Local and Global Modifiers and Skill Types

Introduction

As a quick replacement for the now missing guide on game mechanics with info you’ll probably not find elsewhere. No plans to make it one guide to rule them all, but everything not covered by the official game guide that I consider important I plan to cover here. Thread name might be changed later on.

WIP, if something isn’t covered you’re free to ask.

Local and Global modifiers

There’s a variety of bonuses and modifiers a player will find on gear, skills and constellations. Various bonuses do not behave the same in the way they are applied. To make it simplier to understand, I will separate modifiers into two large categories – local and global. If modifier is global then it affects your whole character, while if I say modifier is local then it’s limited in a certain way – e.g. it applies to specific gear piece or skill only. Some modifiers can be either local or global depending on where you find them.

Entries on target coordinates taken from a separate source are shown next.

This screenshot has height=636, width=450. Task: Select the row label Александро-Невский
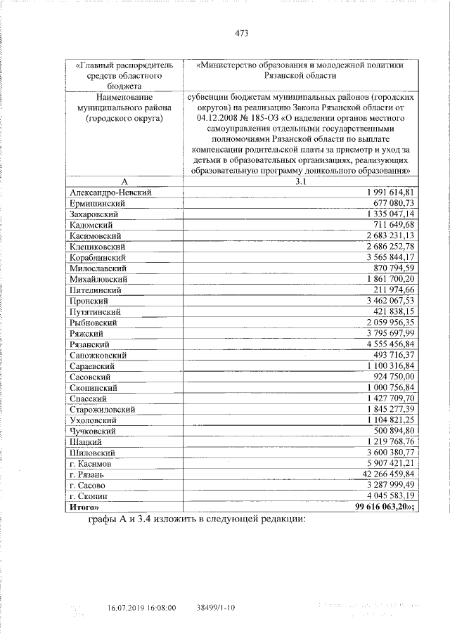111,192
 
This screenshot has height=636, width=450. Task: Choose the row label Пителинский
96,290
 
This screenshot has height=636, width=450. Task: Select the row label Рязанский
89,344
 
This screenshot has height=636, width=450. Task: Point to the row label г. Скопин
88,496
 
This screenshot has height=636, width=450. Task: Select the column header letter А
124,181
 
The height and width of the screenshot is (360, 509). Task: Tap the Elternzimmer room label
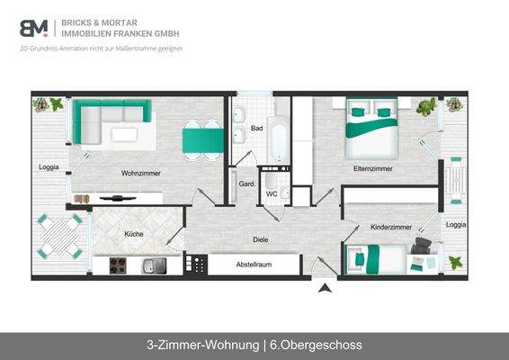pyautogui.click(x=373, y=168)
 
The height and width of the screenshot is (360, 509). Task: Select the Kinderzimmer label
pyautogui.click(x=391, y=228)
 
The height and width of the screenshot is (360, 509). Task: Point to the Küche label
pyautogui.click(x=134, y=234)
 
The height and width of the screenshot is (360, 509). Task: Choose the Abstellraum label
pyautogui.click(x=254, y=265)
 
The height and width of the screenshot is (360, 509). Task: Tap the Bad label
pyautogui.click(x=256, y=129)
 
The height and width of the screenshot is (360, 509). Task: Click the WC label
pyautogui.click(x=271, y=193)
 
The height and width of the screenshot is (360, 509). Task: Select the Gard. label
pyautogui.click(x=246, y=184)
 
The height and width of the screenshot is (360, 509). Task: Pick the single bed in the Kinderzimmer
pyautogui.click(x=377, y=260)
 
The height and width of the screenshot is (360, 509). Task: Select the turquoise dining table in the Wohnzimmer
pyautogui.click(x=203, y=140)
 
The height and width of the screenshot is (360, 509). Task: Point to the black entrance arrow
pyautogui.click(x=323, y=288)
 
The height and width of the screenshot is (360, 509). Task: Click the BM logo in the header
pyautogui.click(x=33, y=27)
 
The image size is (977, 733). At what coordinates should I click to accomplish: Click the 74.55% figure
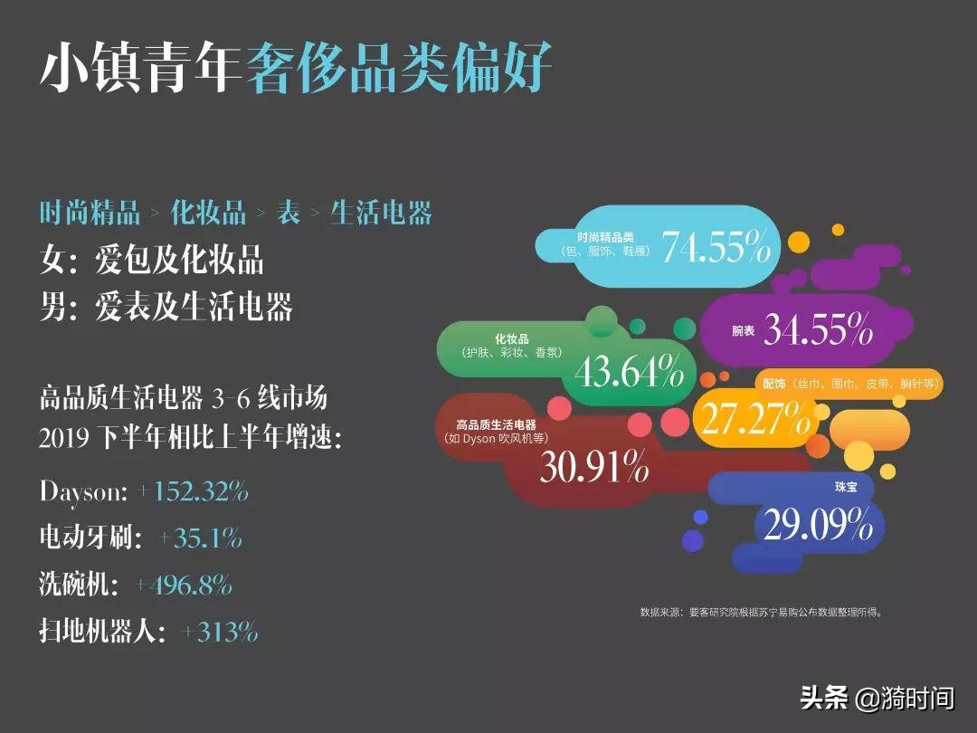(716, 247)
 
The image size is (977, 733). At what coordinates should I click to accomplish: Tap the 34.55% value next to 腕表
(818, 329)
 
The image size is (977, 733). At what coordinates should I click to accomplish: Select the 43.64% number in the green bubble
(630, 371)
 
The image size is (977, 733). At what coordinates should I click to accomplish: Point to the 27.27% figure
(755, 417)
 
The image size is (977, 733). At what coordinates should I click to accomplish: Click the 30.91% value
(594, 467)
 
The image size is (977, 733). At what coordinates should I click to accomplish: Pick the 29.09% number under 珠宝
(818, 524)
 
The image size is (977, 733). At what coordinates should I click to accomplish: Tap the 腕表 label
(743, 331)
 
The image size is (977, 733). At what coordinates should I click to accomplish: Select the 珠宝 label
(846, 487)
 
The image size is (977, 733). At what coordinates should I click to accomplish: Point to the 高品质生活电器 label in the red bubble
(497, 424)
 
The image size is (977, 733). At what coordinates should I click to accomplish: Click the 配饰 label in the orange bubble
(773, 384)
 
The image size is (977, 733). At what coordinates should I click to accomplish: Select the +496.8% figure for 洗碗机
(184, 585)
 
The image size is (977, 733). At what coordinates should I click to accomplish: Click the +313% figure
(220, 632)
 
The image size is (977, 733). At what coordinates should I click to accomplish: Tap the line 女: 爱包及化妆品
(152, 262)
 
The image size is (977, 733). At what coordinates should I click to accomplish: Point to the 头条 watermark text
(823, 698)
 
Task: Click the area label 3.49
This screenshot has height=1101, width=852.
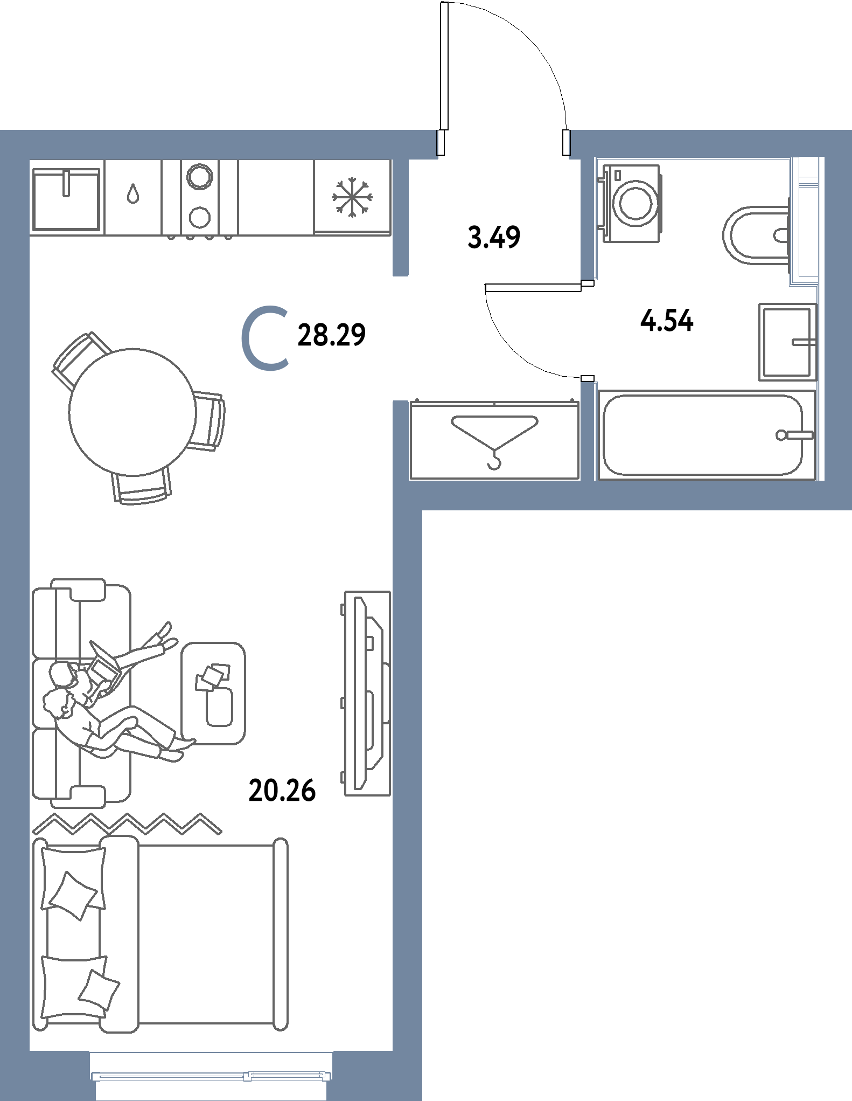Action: click(494, 238)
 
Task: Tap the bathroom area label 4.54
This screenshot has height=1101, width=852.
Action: click(667, 321)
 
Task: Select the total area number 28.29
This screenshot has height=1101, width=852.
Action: click(331, 335)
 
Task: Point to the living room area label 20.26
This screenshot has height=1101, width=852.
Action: click(282, 791)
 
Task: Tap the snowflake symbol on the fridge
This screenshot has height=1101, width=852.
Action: click(352, 197)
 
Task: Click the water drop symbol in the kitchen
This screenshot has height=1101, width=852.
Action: click(133, 193)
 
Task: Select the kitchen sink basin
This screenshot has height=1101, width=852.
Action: click(66, 199)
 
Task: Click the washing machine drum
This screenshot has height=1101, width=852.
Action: click(635, 204)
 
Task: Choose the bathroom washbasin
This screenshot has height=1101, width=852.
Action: click(788, 342)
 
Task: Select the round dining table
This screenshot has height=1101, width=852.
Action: click(132, 412)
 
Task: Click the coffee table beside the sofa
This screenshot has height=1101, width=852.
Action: click(213, 693)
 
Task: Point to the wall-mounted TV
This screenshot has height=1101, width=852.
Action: click(367, 693)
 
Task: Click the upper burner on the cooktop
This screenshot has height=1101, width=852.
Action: click(200, 176)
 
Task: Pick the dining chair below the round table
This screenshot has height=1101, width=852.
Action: click(142, 486)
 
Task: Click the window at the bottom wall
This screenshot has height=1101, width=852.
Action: click(211, 1076)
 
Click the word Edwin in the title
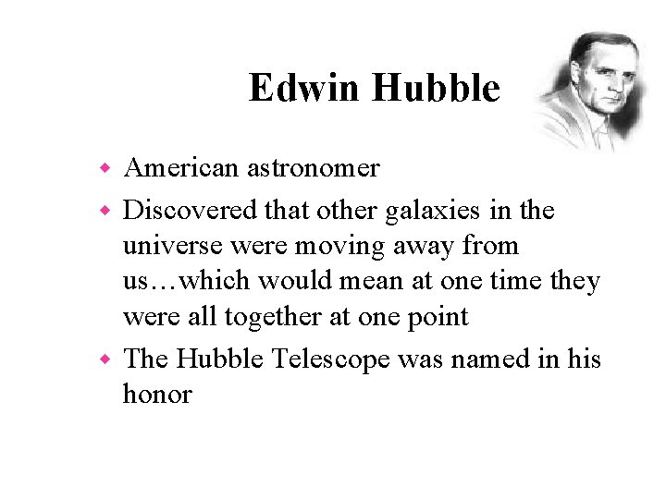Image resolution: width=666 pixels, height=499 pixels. [x=305, y=89]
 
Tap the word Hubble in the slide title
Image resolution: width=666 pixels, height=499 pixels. [x=436, y=89]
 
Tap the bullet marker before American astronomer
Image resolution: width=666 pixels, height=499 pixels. [x=106, y=169]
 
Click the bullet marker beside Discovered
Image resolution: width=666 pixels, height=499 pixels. [x=106, y=212]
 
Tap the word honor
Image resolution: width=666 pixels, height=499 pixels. [x=157, y=394]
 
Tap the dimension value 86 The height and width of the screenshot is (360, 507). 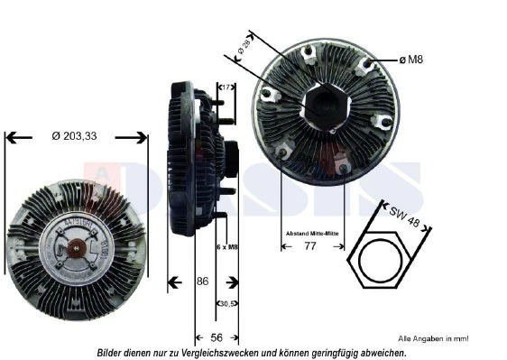(x=203, y=282)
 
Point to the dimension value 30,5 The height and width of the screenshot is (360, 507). (x=227, y=304)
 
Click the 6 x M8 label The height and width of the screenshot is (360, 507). (x=228, y=246)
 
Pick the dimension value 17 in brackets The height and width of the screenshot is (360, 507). (x=226, y=88)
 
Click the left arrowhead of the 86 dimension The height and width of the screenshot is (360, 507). (x=172, y=282)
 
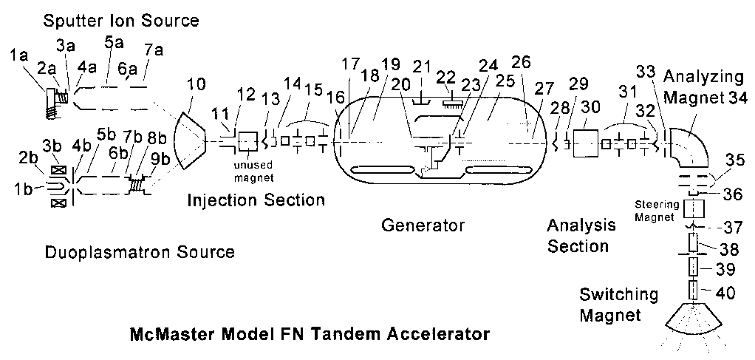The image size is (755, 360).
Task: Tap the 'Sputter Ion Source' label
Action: coord(121,21)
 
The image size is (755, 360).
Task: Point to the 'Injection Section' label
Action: coord(256,200)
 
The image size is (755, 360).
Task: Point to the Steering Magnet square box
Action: coord(693,209)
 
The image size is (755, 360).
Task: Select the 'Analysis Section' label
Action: coord(578,235)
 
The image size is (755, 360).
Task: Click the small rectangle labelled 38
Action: coord(692,242)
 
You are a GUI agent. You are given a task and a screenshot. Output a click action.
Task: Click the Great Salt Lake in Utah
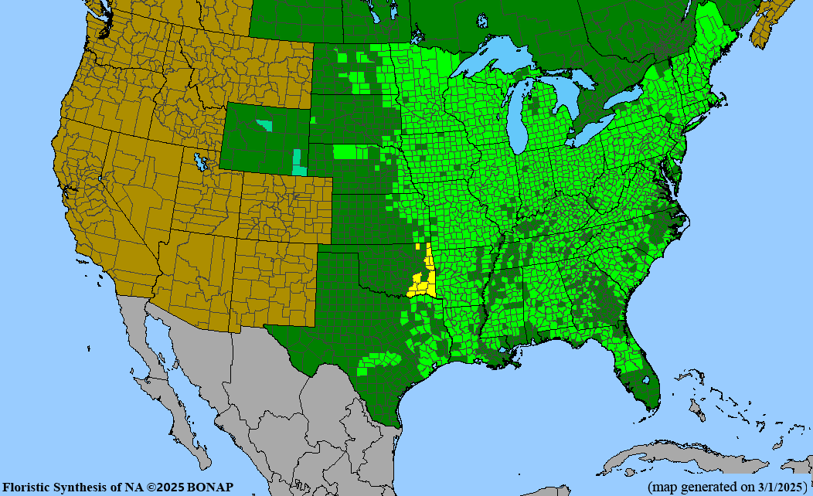[x=202, y=162]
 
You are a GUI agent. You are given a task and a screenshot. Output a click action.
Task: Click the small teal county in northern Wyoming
[x=265, y=124]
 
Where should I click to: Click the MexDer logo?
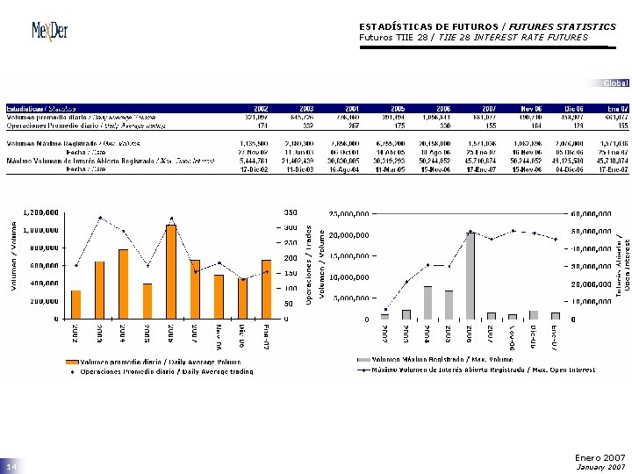50,32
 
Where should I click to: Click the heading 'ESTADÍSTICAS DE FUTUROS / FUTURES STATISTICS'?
487,27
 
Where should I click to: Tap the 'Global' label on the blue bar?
615,83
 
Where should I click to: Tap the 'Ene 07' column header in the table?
616,109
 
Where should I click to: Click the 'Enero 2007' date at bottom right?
600,457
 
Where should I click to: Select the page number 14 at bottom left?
11,467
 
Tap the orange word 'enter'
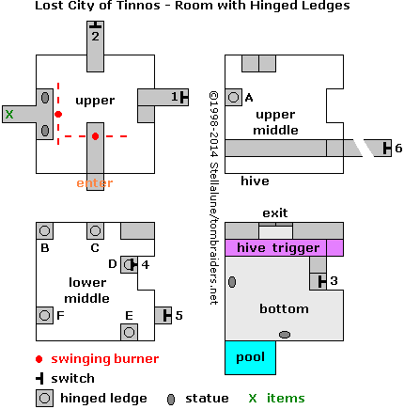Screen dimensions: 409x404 [x=95, y=183]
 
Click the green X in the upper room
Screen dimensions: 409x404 [x=9, y=114]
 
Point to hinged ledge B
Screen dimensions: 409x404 [x=44, y=231]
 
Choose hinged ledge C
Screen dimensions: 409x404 [x=95, y=231]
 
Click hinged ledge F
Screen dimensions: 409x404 [x=44, y=315]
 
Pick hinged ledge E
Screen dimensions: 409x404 [x=129, y=331]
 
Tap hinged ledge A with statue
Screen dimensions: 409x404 [x=233, y=97]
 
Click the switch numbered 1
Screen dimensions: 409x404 [x=185, y=97]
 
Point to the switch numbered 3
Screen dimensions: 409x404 [x=321, y=280]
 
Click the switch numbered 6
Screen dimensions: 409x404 [x=385, y=148]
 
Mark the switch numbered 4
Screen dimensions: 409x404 [x=132, y=264]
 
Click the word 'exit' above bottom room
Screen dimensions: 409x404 [x=275, y=212]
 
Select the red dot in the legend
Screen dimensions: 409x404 [x=39, y=359]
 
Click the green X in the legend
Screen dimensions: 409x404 [x=252, y=399]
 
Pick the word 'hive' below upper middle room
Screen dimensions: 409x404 [x=255, y=181]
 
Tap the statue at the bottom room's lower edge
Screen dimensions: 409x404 [x=285, y=335]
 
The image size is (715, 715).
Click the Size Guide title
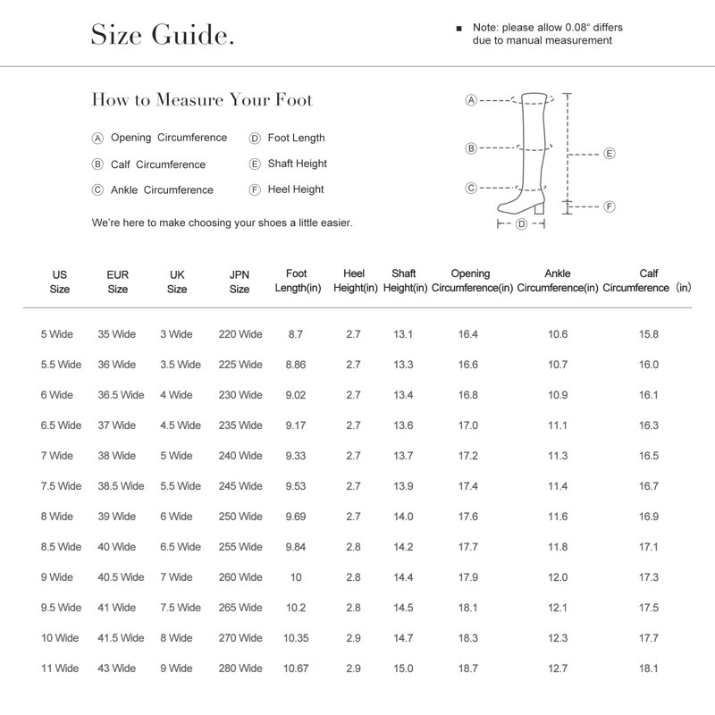tap(164, 36)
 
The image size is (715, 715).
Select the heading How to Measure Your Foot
tap(202, 99)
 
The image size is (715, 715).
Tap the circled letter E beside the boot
tap(610, 153)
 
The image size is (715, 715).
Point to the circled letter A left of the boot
tap(471, 100)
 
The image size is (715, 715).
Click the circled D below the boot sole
tap(522, 223)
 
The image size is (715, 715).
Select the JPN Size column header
tap(240, 282)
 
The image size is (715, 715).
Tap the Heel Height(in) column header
tap(354, 281)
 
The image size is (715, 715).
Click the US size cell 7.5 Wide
tap(61, 486)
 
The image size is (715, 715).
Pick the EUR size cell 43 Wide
tap(117, 669)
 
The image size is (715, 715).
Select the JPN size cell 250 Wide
tap(240, 517)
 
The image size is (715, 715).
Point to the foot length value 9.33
tap(296, 456)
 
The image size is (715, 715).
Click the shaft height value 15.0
tap(403, 669)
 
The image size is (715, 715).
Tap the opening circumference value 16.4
tap(468, 334)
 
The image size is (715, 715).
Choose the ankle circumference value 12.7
tap(558, 669)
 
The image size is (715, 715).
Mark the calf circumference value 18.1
tap(649, 669)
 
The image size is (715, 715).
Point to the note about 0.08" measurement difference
tap(547, 34)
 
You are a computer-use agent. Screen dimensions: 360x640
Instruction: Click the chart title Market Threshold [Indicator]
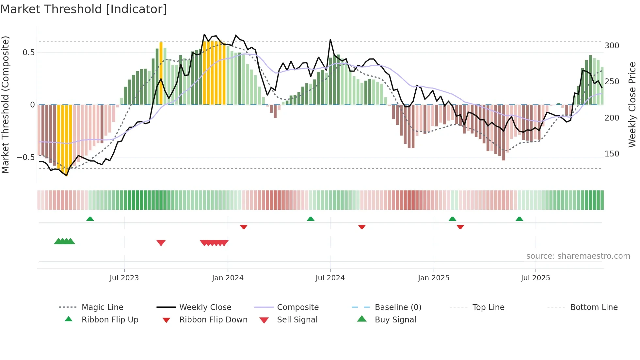pos(84,9)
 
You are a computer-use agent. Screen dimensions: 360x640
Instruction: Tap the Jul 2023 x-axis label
pos(124,278)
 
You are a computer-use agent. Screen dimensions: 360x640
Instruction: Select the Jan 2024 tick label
pos(228,278)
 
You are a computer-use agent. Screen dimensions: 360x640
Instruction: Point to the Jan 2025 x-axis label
pos(434,278)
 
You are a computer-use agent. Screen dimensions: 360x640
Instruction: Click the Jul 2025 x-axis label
pos(536,278)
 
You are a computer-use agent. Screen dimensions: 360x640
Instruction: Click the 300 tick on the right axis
pos(612,46)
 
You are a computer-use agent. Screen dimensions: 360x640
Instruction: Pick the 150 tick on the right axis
pos(612,154)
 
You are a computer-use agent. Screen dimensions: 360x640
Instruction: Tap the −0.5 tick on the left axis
pos(26,157)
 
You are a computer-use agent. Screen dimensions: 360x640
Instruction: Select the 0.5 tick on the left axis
pos(28,53)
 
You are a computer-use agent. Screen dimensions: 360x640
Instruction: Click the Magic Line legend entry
pos(102,307)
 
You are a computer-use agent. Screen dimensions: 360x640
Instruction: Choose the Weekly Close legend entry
pos(205,307)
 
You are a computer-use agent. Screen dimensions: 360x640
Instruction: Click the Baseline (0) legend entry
pos(398,307)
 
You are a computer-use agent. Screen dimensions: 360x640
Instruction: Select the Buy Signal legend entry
pos(395,320)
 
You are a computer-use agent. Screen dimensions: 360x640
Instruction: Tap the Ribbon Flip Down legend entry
pos(213,320)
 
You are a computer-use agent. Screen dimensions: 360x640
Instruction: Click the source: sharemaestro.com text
pos(578,256)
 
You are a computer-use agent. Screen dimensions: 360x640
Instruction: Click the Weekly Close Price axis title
pos(632,105)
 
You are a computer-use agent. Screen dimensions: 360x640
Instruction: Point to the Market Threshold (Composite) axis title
pos(6,105)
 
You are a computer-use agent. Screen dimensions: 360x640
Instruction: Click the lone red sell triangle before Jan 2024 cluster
pos(161,243)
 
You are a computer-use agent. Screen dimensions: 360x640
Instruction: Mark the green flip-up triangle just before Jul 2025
pos(519,219)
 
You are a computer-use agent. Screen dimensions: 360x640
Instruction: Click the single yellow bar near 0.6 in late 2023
pos(161,74)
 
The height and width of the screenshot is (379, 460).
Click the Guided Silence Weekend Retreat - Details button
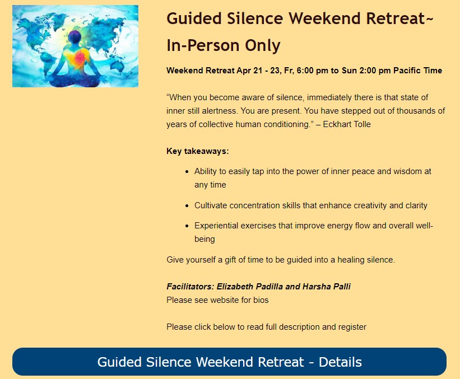(x=229, y=362)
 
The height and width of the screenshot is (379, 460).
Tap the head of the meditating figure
(x=75, y=37)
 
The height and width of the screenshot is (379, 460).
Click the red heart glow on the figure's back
(x=80, y=58)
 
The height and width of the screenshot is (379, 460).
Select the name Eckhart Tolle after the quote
(x=347, y=124)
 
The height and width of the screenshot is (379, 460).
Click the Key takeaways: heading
(x=197, y=151)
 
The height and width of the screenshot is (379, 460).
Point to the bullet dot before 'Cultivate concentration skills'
(x=187, y=206)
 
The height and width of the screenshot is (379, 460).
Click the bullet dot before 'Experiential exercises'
(x=187, y=226)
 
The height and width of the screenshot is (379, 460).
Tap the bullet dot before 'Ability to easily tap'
(x=187, y=172)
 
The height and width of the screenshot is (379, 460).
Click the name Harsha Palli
(x=327, y=287)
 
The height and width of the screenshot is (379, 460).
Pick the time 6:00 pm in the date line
(x=313, y=71)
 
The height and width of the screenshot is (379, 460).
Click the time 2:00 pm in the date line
(x=375, y=71)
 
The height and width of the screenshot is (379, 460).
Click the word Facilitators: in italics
(x=190, y=287)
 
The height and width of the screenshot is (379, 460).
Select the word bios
(x=261, y=300)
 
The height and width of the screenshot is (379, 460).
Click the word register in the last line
(x=352, y=327)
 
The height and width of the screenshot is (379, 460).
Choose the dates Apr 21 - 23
(x=259, y=71)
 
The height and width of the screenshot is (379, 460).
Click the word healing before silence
(x=351, y=260)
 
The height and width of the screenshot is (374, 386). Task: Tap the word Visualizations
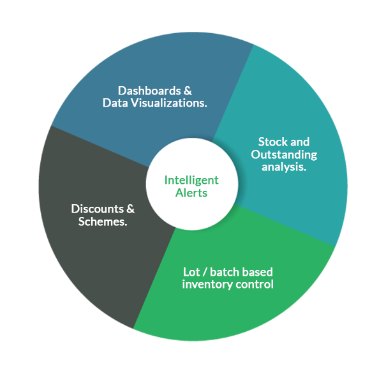click(x=170, y=103)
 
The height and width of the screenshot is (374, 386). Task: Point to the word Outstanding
click(x=283, y=154)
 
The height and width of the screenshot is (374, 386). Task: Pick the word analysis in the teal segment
click(x=283, y=167)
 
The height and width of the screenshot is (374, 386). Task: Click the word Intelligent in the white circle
click(x=191, y=180)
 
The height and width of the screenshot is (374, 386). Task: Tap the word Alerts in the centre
click(x=191, y=192)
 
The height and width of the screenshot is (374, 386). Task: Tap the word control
click(x=254, y=284)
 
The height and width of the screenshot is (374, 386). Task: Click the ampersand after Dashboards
click(x=188, y=91)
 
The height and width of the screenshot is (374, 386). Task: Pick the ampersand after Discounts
click(x=130, y=209)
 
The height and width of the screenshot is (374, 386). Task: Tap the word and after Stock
click(x=300, y=142)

Bonuses and Modifiers that are Global unconditionally

  • Attributes - physique, cunning and spirit bonuses always simply apply to your character's total.
  • Health, Energy, and their regeneration, also Constitution
  • Speed modifiers - attack speed, casting speed, movements speed and total speed are always global.
  • Offensive and Defensive Ability
  • Resistances - all of them
  • Avoid melee and projectile, energy absorbed from spells

Flat Damage on gear

From the game guide:

Damage on equipment comes in two forms: Flat Damage and Percent Damage. Flat Damage applies only to your weapon attacks and does not increase the damage from your skills unless they include a % Weapon Damage component. If found on a weapon, the Flat Damage bonus applies only to that weapon.

Essentially, “flat” is a broad term used for plain number bonuses, most often for damage, but it’s not uncommon to see terms like “flat RR” on forums.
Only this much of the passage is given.